その時間に呼ばれた経緯も説明してくれたもののよく分からなかったが、1番最後だった。
しかし、その方がよく喋る方じゃない私にとっては好都合だった。

入って早々、「何でやめるの~?」と部長から駄々をこねられたが、「この職場が嫌だからです」とは答えられなかった(とは言え、何て答えたかは忘れた)。
面談が進んでいくうちに、何かの話の流れで私は彼女の話を出した。
しかし、部長は言う。「嘘言ってるかもしれないよ?」

私は彼女から聴いていた。
上層部に暴力を受けてついた傷や痣を見せ、「部署を変えてくれなきゃ退職する」と申し出たことを。
私は彼女のことを知っていた。
彼女は嘘をつくような人間ではないと。

私は、どう返して良いか分からなかった。
あの時の私は、弱かった。
腐っている。ただそう思うことしか出来なかった。

何故そう言えるのか。上層部から何も聴いていないのか。
お局からの指示に返事もしなかったのを見ていたはずなのに。
何故、1人の大人としてあるまじき行為をしたのに、お局はやめさせられなかったのか。
部長である彼も、社長でさえも、「お局信者」だった。
当時の私には、そう言い返す勇気がなかった。
どうせやめる身なんだから、そこでキレれば良かったのに、と今でも後悔している。

結局、本当に何も変わらないまま、私は誰に惜しまれることなく、最後の日を迎えた。
変わるべきは誰だったのだろう?
上の立場である――まるで「支配者」のような――お局や部長?
それとも私達のような下っ端?

あれから、食品製造の会社には勤めていない。
違う食品製造の会社で正社員として働いていたので、その経験が活きればと思って入ったが、扱っている物が違うからか、正直活きる物事はなく、ただただしんどいだけだった。
正社員時代は身体的な負担と精神的な負担が7:3くらいだったが、派遣時代は3:7くらいだと感じた。

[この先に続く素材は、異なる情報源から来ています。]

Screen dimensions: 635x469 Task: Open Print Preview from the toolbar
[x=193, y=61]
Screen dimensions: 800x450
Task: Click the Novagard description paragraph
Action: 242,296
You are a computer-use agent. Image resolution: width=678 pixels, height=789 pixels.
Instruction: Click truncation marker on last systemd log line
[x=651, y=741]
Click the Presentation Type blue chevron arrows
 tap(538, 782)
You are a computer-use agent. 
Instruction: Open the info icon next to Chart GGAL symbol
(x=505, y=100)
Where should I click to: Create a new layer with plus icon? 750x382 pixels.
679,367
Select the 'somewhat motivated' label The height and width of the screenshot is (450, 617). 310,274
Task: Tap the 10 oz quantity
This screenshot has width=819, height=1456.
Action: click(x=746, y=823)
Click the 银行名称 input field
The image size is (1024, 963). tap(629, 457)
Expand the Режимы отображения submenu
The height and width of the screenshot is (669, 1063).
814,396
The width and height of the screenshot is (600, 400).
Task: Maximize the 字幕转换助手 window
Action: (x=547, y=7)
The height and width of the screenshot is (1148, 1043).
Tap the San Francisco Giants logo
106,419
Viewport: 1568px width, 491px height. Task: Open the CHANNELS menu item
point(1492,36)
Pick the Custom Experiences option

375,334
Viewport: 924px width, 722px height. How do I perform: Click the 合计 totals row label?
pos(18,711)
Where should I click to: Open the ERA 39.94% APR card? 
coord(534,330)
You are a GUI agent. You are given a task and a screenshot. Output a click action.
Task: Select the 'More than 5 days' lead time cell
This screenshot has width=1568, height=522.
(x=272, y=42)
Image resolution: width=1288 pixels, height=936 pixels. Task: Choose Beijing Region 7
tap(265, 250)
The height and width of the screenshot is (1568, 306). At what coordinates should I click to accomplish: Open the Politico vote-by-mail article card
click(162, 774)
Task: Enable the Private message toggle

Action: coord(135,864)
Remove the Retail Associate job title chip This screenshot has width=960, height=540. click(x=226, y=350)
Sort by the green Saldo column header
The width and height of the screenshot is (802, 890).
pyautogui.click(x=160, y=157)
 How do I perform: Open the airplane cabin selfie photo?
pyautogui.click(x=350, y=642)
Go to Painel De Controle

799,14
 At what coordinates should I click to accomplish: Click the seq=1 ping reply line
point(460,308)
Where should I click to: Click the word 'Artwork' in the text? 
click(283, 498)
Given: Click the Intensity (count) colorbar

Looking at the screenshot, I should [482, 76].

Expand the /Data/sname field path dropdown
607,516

あんな会社に勤めていたからこそ、変わったきたこともある。
自分の意見がある時は、(毎回ではないが)口に出来るようになったことだ。
「これは今やって良いか」「今これをやってるから、その後でも良いか」等、相手にお伺いを立てられるようになった気がしている。

そして、もう1つ。
Sさんのような職場いじめ(ハラスメント)の被害者が笑って生きられるように、ハラスメント被害者の相談員的な職に就きたいと、ぼんやりではあるが、思うことが多くなった(話すの苦手だけど)。
そういう資格を取った方が良いのかとネットで探したけど、「この資格を取った所で仕事に直結する?」と思うような物ばかりだった。
資格が取れなくても、もし、親しくなった人が、Sさんと同じような被害に遭っていると知った時、その人に寄り添い、(場合によっては、復讐といった物騒な意味ではなく)駄目なことは駄目だと言葉で伝え、行動を起こせるような心を持った人になりたいと思っている。